Deutsche Bank branch in the financial district of Frankfurt, Germany, May 6, 2022.
Alex Kraus | Bloomberg | Getty Images
A lawyer representing a plaintiff in a long-running lawsuit Deutsche Bank On Friday, it slammed the deal proposed by German lenders as a “late and low price”.
The challenge for Deutsche Bank is that it paid too little for its acquisition of Postbank, a major German retail bank, in the late 2000s.
Legal action against multi-level marketing has been ongoing since 2010. The number of plaintiffs is in the hundreds, and various lawsuits are ongoing from both institutional and individual investors.
Deutsche Bank offered the claimants a settlement of 36.50 euros ($40.12) per Postbank share on Thursday afternoon, Jan Bayer, a senior partner at law firm Bayer Krauss Hueber, told CNBC. The claimants have until Monday to respond.
The news was first reported by Reuters on Friday.
A trial is scheduled to be held on the Postbank case. At the Higher Regional Court in Cologne, Germany, on Wednesday.
“This tactic (late low ball rollover offer) has been planned for months, despite statements from the banks to the contrary and warnings we made months ago that there was a risk that this tactic would not work,” Bayer said. He told CNBC via email.

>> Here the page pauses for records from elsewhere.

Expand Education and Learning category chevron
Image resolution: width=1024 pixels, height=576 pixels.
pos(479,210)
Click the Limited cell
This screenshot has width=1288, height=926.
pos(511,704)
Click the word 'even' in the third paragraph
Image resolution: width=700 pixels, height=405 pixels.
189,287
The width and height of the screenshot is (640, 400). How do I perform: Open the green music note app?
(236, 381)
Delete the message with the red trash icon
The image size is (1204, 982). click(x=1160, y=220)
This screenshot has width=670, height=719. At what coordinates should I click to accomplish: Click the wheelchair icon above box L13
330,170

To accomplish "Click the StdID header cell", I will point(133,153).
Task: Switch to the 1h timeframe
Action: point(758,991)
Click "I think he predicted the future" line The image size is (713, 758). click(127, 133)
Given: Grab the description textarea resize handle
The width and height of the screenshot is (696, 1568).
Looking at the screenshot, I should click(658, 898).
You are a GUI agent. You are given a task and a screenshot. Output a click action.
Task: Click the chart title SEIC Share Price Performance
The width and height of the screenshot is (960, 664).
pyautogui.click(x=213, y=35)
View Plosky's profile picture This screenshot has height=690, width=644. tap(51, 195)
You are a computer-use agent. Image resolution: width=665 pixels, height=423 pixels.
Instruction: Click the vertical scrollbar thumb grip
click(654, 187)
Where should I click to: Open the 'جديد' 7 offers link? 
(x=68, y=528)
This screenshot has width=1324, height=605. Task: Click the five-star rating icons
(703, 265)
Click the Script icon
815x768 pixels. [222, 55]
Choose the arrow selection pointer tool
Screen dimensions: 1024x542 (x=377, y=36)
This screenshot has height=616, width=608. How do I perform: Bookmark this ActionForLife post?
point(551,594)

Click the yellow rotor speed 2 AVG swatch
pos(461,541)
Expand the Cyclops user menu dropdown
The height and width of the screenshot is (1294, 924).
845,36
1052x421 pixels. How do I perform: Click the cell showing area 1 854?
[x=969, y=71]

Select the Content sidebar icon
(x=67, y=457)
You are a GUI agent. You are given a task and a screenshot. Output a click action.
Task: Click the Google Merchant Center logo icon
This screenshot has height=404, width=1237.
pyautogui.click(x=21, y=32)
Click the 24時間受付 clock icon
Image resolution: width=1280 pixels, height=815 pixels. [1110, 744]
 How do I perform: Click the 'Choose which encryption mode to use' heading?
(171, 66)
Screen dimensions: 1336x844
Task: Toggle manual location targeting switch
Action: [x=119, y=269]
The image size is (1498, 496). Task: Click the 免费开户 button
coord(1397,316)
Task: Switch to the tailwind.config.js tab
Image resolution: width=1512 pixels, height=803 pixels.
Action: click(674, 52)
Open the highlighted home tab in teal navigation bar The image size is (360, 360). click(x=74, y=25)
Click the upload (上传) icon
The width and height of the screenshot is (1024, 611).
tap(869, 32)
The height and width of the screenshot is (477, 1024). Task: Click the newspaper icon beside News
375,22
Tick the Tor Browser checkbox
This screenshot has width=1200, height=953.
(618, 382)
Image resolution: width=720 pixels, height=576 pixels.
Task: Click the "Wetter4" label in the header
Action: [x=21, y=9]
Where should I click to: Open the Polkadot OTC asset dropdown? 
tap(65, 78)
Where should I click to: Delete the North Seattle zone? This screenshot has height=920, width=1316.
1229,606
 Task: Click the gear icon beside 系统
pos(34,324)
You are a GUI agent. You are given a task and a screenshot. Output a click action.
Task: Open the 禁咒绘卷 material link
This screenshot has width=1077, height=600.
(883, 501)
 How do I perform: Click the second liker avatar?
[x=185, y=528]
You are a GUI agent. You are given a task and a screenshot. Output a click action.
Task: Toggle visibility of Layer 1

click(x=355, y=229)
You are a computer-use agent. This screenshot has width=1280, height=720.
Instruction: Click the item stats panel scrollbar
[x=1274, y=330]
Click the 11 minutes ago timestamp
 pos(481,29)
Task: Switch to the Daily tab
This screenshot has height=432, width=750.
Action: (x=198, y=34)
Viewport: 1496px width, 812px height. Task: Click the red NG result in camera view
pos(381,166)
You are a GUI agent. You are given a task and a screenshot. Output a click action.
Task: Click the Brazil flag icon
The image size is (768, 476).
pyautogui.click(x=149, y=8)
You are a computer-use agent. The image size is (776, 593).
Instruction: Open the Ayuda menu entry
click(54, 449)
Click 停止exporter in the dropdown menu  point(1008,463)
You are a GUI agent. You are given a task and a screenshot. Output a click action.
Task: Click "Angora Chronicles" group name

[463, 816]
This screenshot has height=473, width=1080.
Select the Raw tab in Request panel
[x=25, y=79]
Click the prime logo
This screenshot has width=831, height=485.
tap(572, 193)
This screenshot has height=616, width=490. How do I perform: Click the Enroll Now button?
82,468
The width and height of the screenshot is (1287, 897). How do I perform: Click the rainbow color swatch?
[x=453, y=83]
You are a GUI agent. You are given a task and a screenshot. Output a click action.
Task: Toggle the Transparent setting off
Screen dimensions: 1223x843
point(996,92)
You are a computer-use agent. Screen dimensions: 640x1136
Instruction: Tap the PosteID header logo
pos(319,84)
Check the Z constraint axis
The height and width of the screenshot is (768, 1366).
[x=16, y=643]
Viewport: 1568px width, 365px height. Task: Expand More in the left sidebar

He added that the offer must be accepted by all claimants, one of whom has already rejected it, meaning a deal is unlikely to be reached unless the terms are changed.
“The bank’s goal of avoiding a court ruling on Wednesday has been frustrated and any agreement looks unlikely,” Bayer said, adding that the timing of the “unannounced offer in the middle of the holiday season” meant the firm could not be certain it would be able to contact all claimants by the deadline.
Bayer Krauss Hueber is representing about 50 primarily institutional plaintiffs in various lawsuits surrounding the case, Bayer said. They are seeking damages of around 1 billion euros.
“As we have said in the past, we are in settlement discussions with various groups of plaintiffs in the Postbank acquisition process. We cannot comment further on the status of those talks,” a Deutsche Bank spokesperson told CNBC in an email Friday.
The Postbank lawsuit has had a negative impact on the recent results of Germany’s largest lender. In its second-quarter results last month, Deutsche Bank reported its first net loss attributable to shareholders in four years, largely due to a €1.3 billion provision for the Postbank scandal. Deutsche Bank’s shares plunged on the news at the time, but are up about 12% since the start of the year as of Friday, according to LSEG data.
In a previous lengthy statement on the case, released in April, Deutsche Bank said the plaintiffs’ argument that the bank had a duty to make a higher takeover bid had been “successfully refuted,” adding that the lender believed the argument was “invalid.”
In 2020, the Cologne Higher Regional Court dismissed all claims in the case, but this decision was overturned by the German Federal Court of Justice in 2022 and the case was sent back to the Higher Regional Court for a retrial.